Book of Basics
In the ‘Nutanix Software Upgrade’ and ‘Hypervisor Upgrade’ sections in the Book of Prism, we highlighted the steps used to perform an upgrade of AOS and hypervisor versions. This section will cover the techniques allowing us to perform different types of upgrades in a non-disruptive manner.
For an AOS upgrade there are a few core steps that are performed:
During the pre-upgrade checks, the following items are verified. NOTE: This must complete successfully before an upgrade can continue.
- Check version compatibility between AOS, hypervisor versions
- Check cluster health (cluster status, free space, and component checks (e.g. Medusa, Stargate, Zookeeper, etc.)
- Check network connectivity between all CVM and Hypervisors
Once the pre-upgrade checks have been completed, the system will upload the upgrade software binaries to two nodes in the cluster. This is done for fault-tolerance and to ensure if one CVM is rebooting the other is available for others to pull the software from.
Once the software has been uploaded to two CVMs, all CVMs will stage the upgrade in parallel.
The CVMs have two partitions for AOS versions:
- Active partition (the currently running version)
- Passive partition (where upgrades are staged)
When an AOS upgrade occurs, we perform the upgrade on the non-active partition. When the upgrade token is received it will mark the upgraded partition as the active partition and reboot the CVM into the upgraded version. This is similar to a bootbank / altbootbank.
NOTE: the upgrade token is passed between nodes iteratively. This ensures only one CVM reboots at a time. Once the CVM reboots and is stable (check service status and communication) the token can be passed to the next CVM until all CVMs have been upgraded.
Upgrade Error Handling
A common question is what happens if the upgrade is unsuccessful or has an issue partially through the process?
In the event some upgrade issue occurs we will stall the upgrade and not progress. NOTE: this is a very infrequent occurrence as pre-upgrade checks will find most issues before the upgrade actually begins. However, in the event the pre-upgrade checks succeed and some issue occurs during the actual upgrade, there will be no impact to workloads and user I/O running on the cluster.

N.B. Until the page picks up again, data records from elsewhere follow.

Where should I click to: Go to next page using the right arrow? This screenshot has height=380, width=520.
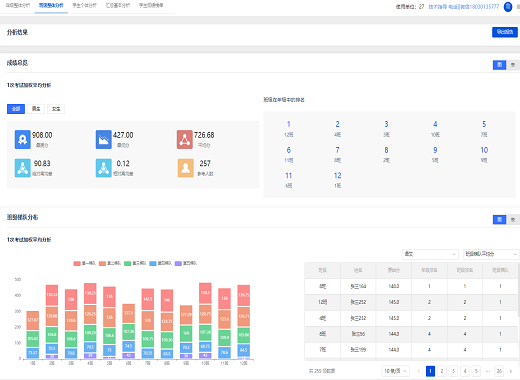coord(510,371)

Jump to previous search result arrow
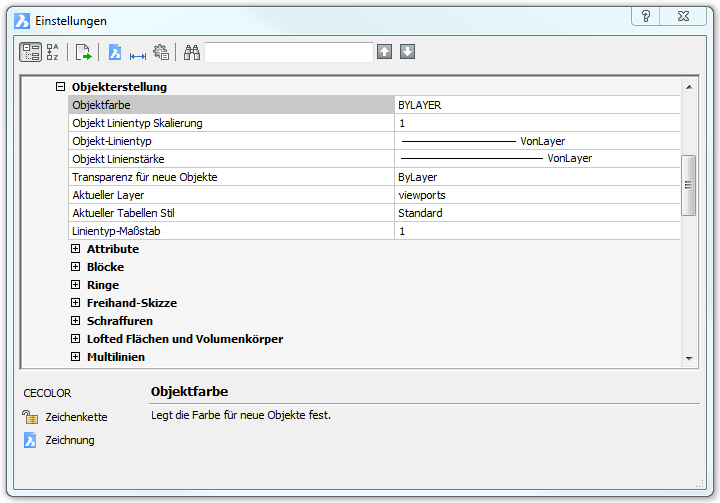coord(385,52)
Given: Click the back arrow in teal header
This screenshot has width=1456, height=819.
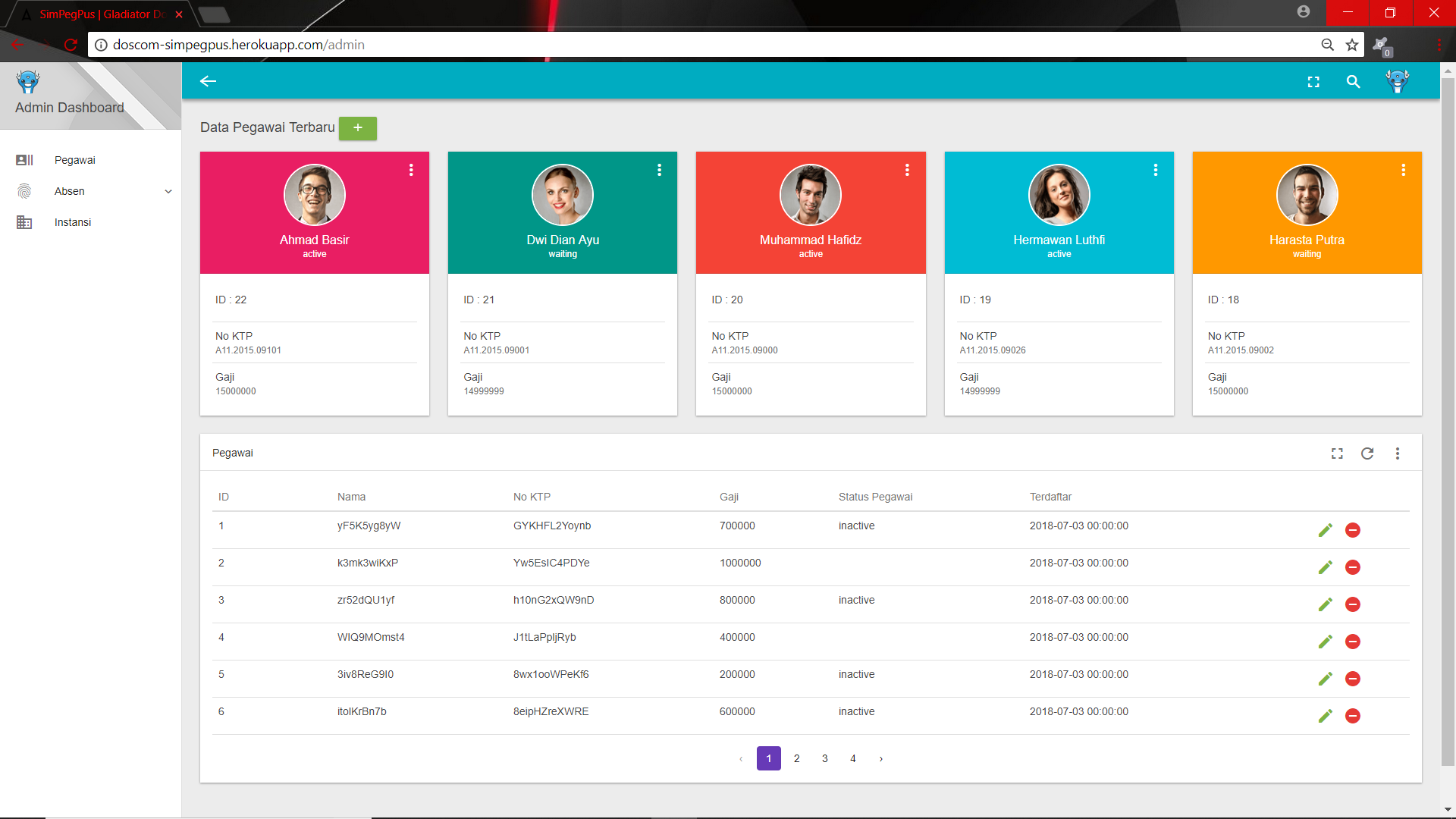Looking at the screenshot, I should click(208, 81).
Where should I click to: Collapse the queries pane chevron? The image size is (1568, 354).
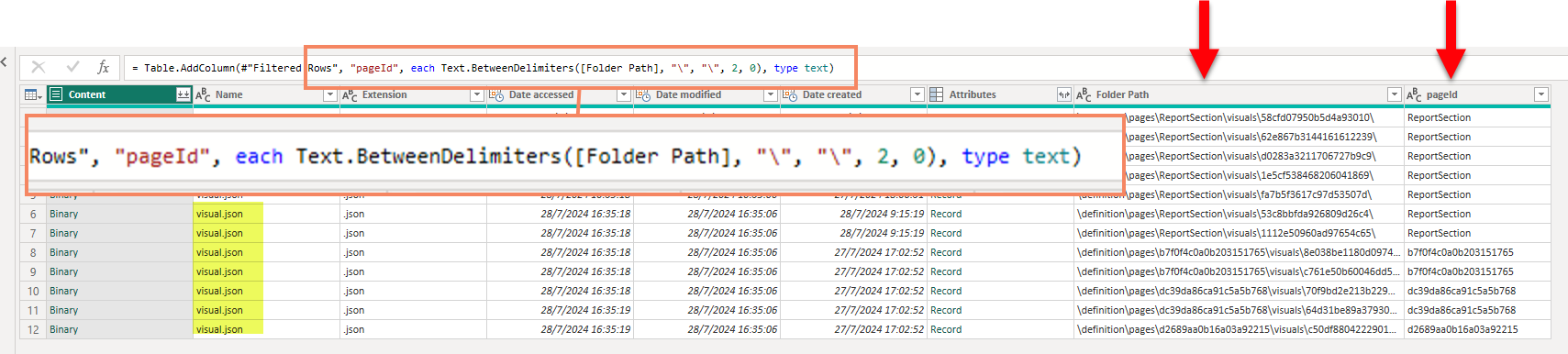(x=5, y=62)
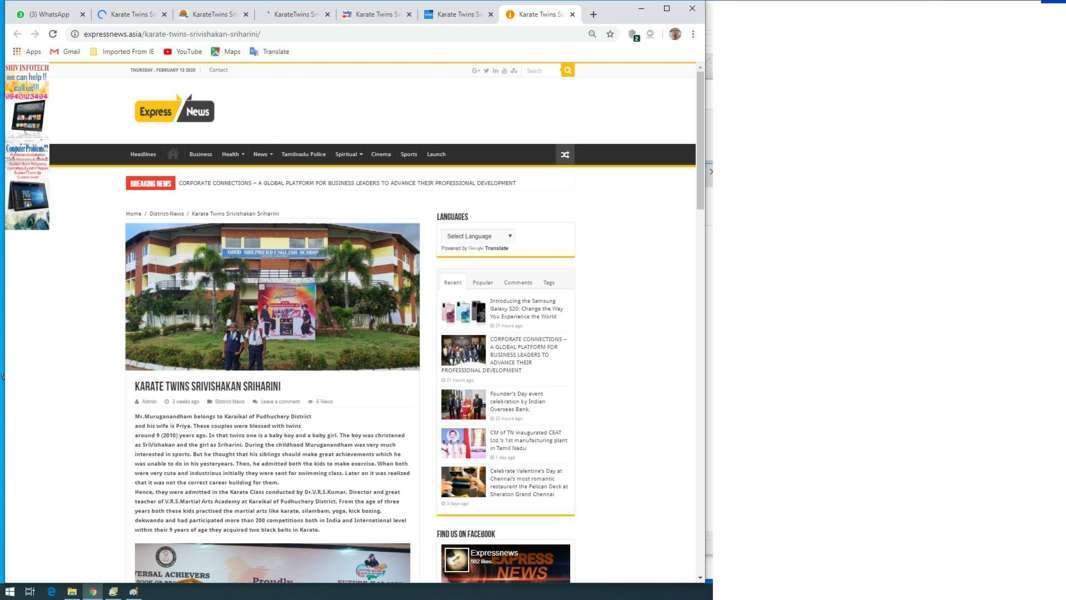Viewport: 1066px width, 600px height.
Task: Click the Express News logo
Action: [x=174, y=110]
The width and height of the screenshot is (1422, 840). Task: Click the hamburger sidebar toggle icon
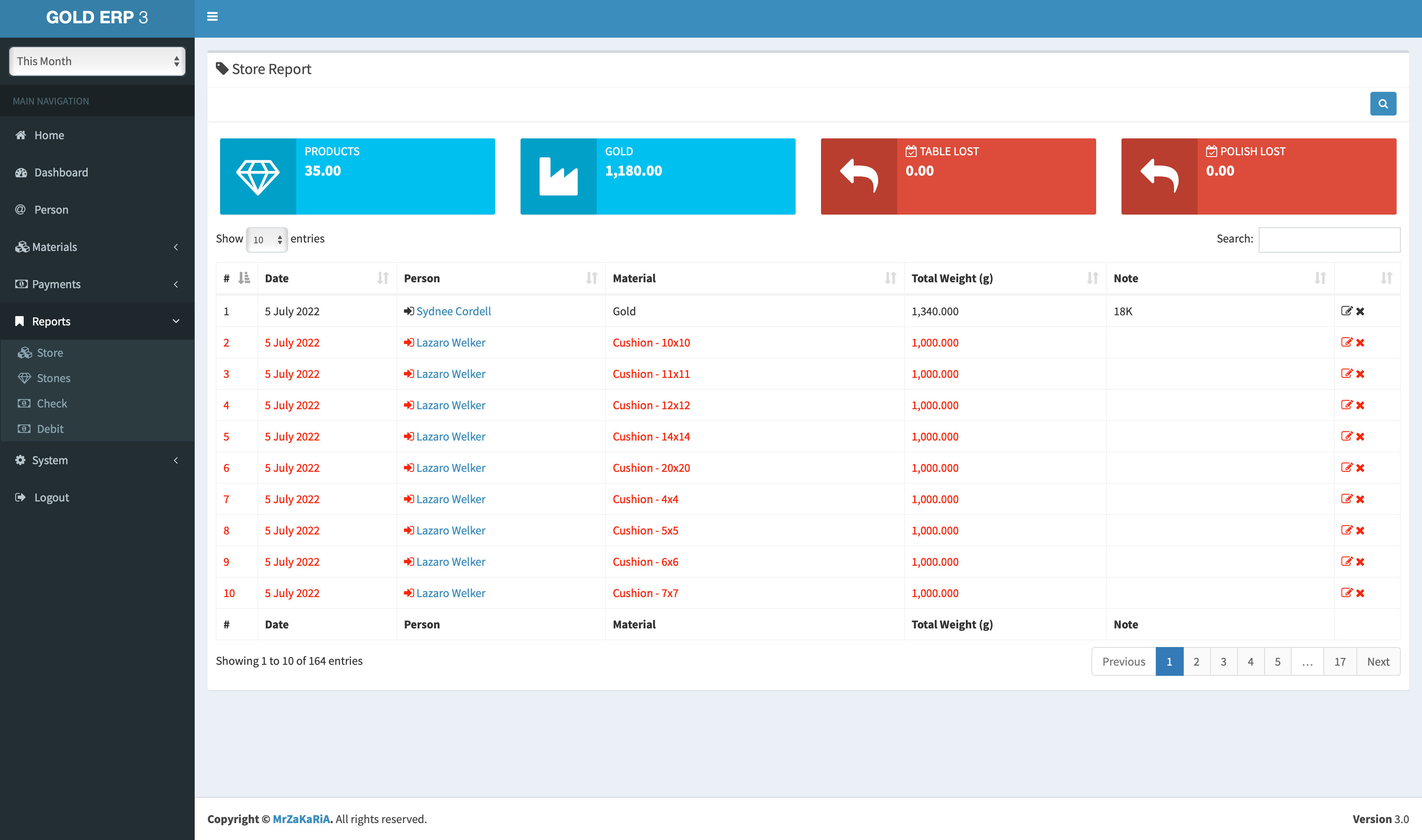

The Nutanix software is designed to work indefinitely in a mixed mode between supported upgrade versions. For example, if the cluster is running x.y.foo and is upgrading to x.y.bar the system can run indefinitely with CVMs on both versions. This is actually what occurs during the upgrade process.
For example, if you have a 4 node cluster on x.y.foo and start the upgrade to x.y.bar, when the first node upgrades it will be running x.y.bar while the others are on x.y.foo. This process will continue and CVMs will reboot into x.y.bar as they receive the upgrade token.